YOUR TASK
The output is the lines below from the one with "Task: Toggle the yen price display button" through the one with "Click the 优化驱动器 app icon in title bar", both included, printed exactly and with no other line.

INPUT RECORDS
● ● ● ●

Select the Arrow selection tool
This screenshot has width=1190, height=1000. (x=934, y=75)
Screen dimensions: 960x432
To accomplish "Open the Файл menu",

● ● ● ●

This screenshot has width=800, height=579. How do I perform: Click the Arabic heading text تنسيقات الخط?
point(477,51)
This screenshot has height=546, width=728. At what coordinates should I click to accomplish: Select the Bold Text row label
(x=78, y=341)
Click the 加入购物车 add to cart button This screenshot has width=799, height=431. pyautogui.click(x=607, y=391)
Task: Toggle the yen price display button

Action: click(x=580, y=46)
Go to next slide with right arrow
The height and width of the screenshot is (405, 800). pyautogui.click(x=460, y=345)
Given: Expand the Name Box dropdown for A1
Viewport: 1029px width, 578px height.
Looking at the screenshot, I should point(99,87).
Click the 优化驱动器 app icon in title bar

● ● ● ●

ANSWER SPACE
Task: Toggle the yen price display button

Action: click(x=580, y=46)
Go to next slide with right arrow
The height and width of the screenshot is (405, 800). pyautogui.click(x=460, y=345)
Given: Expand the Name Box dropdown for A1
Viewport: 1029px width, 578px height.
Looking at the screenshot, I should point(99,87).
Click the 优化驱动器 app icon in title bar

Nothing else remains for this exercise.